[17067]
February 5, 2004
TO: CLOSED-END INVESTMENT COMPANY MEMBERS No. 7-04
COMPLIANCE ADVISORY COMMITTEE No. 15-04
SEC RULES MEMBERS No. 18-04
SMALL FUNDS MEMBERS No. 12-04
UNIT INVESTMENT TRUST MEMBERS No. 7-04
RE: INSTITUTE COMMENT LETTER ON PROPOSED REVISIONS TO RULE 38A-1 TO
ENHANCE THE INDEPENDENCE OF CHIEF COMPLIANCE OFFICERS
As we previously advised you, in December, the Securities and Exchange Commission
adopted new Rule 38a-1 under the Investment Company Act of 1940 to require each registered
investment company (“fund”) and registered investment adviser to adopt and implement a
compliance program.* The Commission’s Adopting Release also sought comment on provisions
added to the rule to: (1) promote the chief compliance officer’s (“CCO’s”) independence from
fund management while still maintaining her effectiveness; and (2) define the term “material
compliance matter,” which are those matters that must be reported annually to the board by the
CCO. Attached is a copy of the Institute’s comment letter on these two issues, which is
summarized below.
INDEPENDENCE OF THE CCO
With two exceptions, the Institute’s letter supports the provisions the Commission has
added to the rule to better ensure the independence of the CCO. These two exceptions are the
provisions that would (1) require the fund’s board to approve the compensation of the CCO and
(2) vest in the board the sole authority to remove the CCO from his or her position. As regards
(1), the letter states that requiring the board to approve the CCO’s compensation is unnecessary
to preserve the independence of the CCO in light of other provisions added to the rule that
would prohibit any person from coercing or fraudulently influencing the CCO in the course of
his or her responsibilities. In addition, such a requirement would raise various logistical issues,
which are discussed in the letter. Accordingly, the letter recommends that, in lieu of having the
* See Institute Memorandum to Closed-End Investment Company Members No. 114-03, SEC Rules Members No.

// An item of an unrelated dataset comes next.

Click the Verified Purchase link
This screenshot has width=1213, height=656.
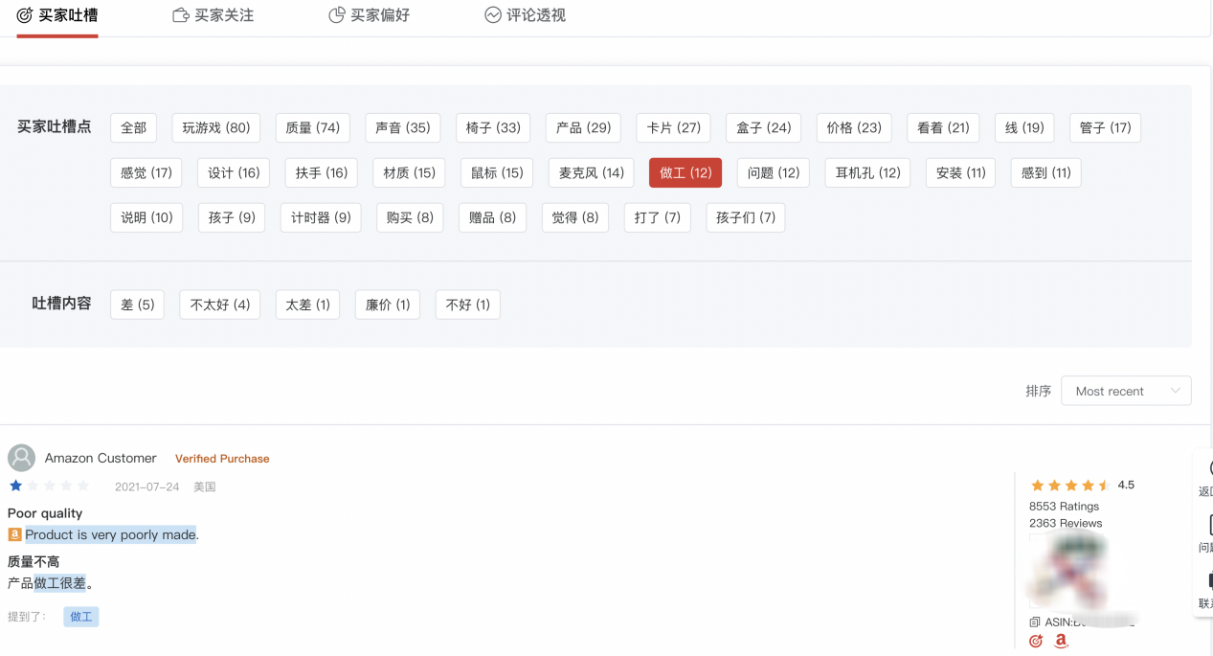pyautogui.click(x=221, y=458)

193-03, Small Funds Members No. 89-03, and Unit Investment Trust Members No. 55-03 [16907], and Memorandum
to Compliance Advisory Committee No. 112-03 [16904], dated Dec. 19, 2003, summarizing SEC Release Nos. IA-2204
and IC-26299 (Dec. 17, 2003) (the “Adopting Release”). A copy of the Adopting Release is available on the SEC’s
website at: http://www.sec.gov/rules/final/ia-2204.htm.
2
board approve the CCO’s compensation, the SEC require that the board receive periodic (e.g.,
annual) reports of such compensation, which will enable the board to determine whether the
CCO’s compensation has been used to unduly coerce or influence the CCO.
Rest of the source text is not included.